Que dire ?
Que dire à part "C'est génial !"
Que dire à part : "Il faut y aller putain !
Que dire à part : "Wouha !"
Un petit "Merci Steven ?" Certainement.
Car Ready Player One, c'était un fantasme absolu et, en même temps, une certaine forme de crainte. Celle que la nostalgie ne déborde et confine au fan service. Celle d'un rétro à bon marché parce qu'on n'a plus d'idées neuves et qu'après Stranger Things, Ça ou encore Super 8, on continue parce que mine de rien, ça rapporte.
Behind était donc autant inquiet qu'impatient, au moment de mettre ses lunettes 3D sur son petit nez, même si elles tombent tout le temps à cause du masque. Sauf que dès les premières secondes du film, on comprend que les clins d'oeils appuyés et autres tapes sur l'épaule, comme pour dire "tiens, tu l'as vu ma référence, là ? C'est cool hein !", Spielberg va les écarter. Le temps d'un plan, une première salve contre l'isolement numérique, le long de la descente d'une des piles vues dans la bande annonce.
Et Steven d'embrasser, juste après, comme pour excuser cette addiction, l'ensemble des codes et du pouvoir d'attraction des mondes numériques, sans autres frontière que celle de l'imagination... Mais pourtant remplis de nos icônes culturelles, des figures pop les plus immortelles, de l'ensemble des images que l'inconscient collectif retient.
Sauf que Ready Player One transcende un pur gang bang geek au profit de sa cinétique, ultra spectaculaire et immersive en 3D (indispensable) et du respect total du matériau brassé en permanence. les références seront nombreuses, oui. Celui qui les traquera sera ravi. Mais il passera à côté d'un merveilleux film, parmi les meilleurs que Spielberg a pu enfanter.

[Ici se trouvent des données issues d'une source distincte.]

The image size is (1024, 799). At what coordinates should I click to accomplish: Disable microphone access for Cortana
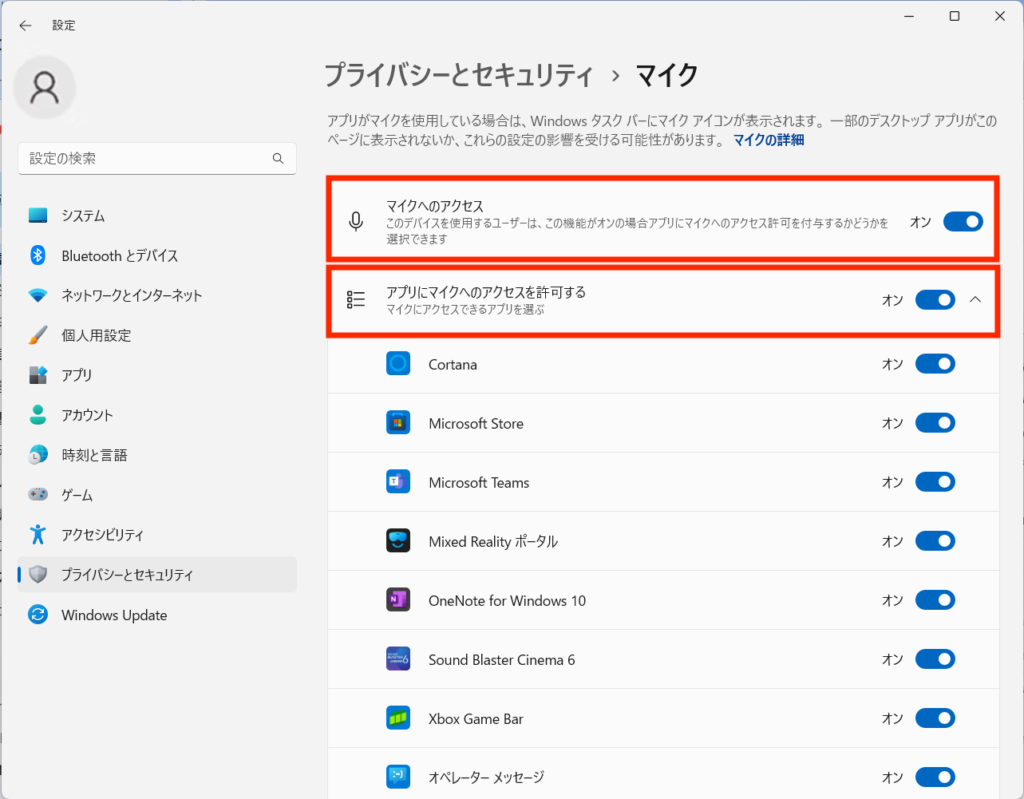pos(935,364)
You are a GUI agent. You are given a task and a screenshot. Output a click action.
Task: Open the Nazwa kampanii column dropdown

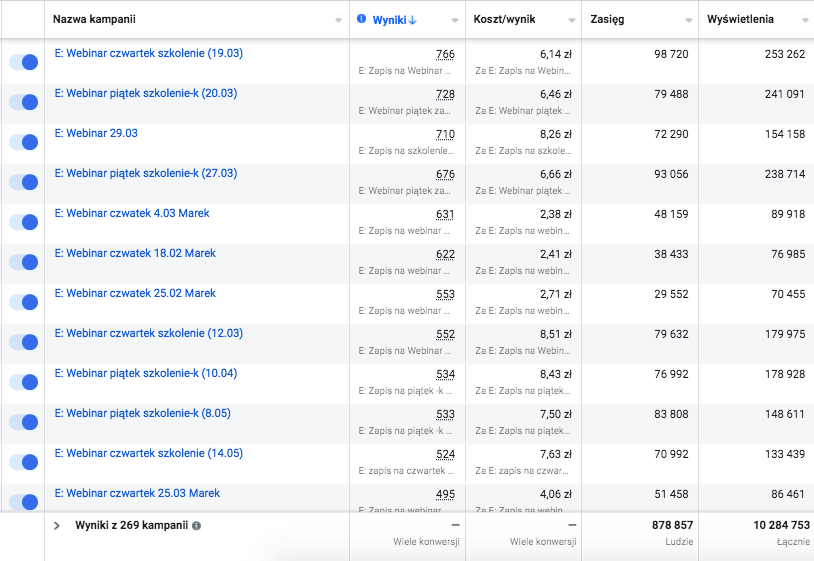(x=335, y=20)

Il passera à côté d'un spectacle purement sensitif et impressionnant dès qu'il s'aventure dans ce monde incroyable, melting pot pop revisité de manière sidérante, qui donne une sacrée envie, dans le bon sens, de remettre dans son lecteur les classiques adaptés une fois sortis de la salle.
On sent que dans ce monde, Spielberg s'en donne à coeur joie, en proposant au spectateur ce qui l'a fait rêver, l'esprit préservé d'une culture puzzle et métissée, sans pour autant confiner à l'exploitation cynique d'une entreprise faiblarde. Les références aux mondes numériques sont légions, quant au cinéma ou encore à la musique, même topo. Spielberg en profite pour exécuter des scènes parmi les plus belles de sa filmographie, d'une séquence de danse des plus aériennes et séduisantes, il nous jette soudain en plein revival ludique et angoissant, dans un labyrinthe neigeux s'ouvrant finalement dans une salle de bal où romantisme et fantastique se confondent.
La structure même du film, entre réalité et évasion vers d'autres mondes renvoie, par aspects aspects, au sublime Avatar, comme si Steven voulait challenger James sur son propre terrain. Et le pire, c'est qu'il y réussit, tout en restant lui-même.
Ready Player One semble au premier abord conçu comme une bête à Comic Con, uniquement adressé au geek extatique. Il aura raison de l'être. Mais le film, non content d'amalgamer de manière magique ses références, s'impose comme un maxi best of du cinéaste. De E.T. L'Extra-Terreste à Minority Report, d'Indiana Jones ou Jurassic Park à La Guerre des Mondes, de Amblin à DreamWorks, il convoque tout cela et plus encore pour, non pas se réinventer, mais se redécouvrir. Il y parle d'isolement et d'asservissement. Il parle des relations humaines et donne de l'aventure en veux-tu en voilà. Son discours, souvent qualifié de naïf (à tort) se retrouve aussi : simple, touchant, vrai et généreux.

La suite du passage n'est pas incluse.